___ Input for this task
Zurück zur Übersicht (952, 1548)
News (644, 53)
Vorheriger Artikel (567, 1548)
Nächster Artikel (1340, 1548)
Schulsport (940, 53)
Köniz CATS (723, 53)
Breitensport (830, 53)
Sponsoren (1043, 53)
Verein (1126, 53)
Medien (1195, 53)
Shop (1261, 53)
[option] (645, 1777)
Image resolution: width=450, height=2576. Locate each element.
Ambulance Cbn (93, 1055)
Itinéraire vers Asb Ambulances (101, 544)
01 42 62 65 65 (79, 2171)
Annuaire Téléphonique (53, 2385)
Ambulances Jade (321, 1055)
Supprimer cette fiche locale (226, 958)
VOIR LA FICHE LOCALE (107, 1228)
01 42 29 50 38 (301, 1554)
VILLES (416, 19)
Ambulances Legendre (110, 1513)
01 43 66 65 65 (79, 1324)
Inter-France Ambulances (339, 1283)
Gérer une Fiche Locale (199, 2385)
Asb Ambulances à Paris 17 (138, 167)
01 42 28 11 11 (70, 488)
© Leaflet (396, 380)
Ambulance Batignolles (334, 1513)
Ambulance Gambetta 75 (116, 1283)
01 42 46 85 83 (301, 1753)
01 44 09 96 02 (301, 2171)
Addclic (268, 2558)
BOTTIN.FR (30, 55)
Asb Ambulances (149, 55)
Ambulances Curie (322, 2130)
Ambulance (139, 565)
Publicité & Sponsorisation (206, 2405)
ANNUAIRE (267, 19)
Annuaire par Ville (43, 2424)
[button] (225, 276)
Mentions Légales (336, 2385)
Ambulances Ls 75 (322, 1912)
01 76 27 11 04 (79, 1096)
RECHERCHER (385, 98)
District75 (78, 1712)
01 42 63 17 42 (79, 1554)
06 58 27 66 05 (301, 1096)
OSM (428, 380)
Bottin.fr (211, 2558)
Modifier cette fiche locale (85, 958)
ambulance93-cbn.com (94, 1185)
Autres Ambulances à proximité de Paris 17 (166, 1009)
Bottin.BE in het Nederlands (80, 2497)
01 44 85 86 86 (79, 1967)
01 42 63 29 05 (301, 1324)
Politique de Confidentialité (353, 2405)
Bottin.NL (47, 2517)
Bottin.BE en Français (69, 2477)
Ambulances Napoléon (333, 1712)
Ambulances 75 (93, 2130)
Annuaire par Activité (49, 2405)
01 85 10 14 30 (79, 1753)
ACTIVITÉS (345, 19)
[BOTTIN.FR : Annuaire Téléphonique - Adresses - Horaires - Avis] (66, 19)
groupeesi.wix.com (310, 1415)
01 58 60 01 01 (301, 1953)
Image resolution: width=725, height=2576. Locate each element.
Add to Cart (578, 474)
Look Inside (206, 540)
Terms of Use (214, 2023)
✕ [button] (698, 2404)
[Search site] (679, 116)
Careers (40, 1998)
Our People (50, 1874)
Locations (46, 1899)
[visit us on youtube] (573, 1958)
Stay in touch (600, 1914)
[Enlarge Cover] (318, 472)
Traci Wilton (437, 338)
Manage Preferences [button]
______
Task description:
Pick each line holding the word "height" out of the data and copy it.

Response:
Image resolution: width=450, height=2576. Locate each element.
Image resolution: width=725, height=2576. Locate each element.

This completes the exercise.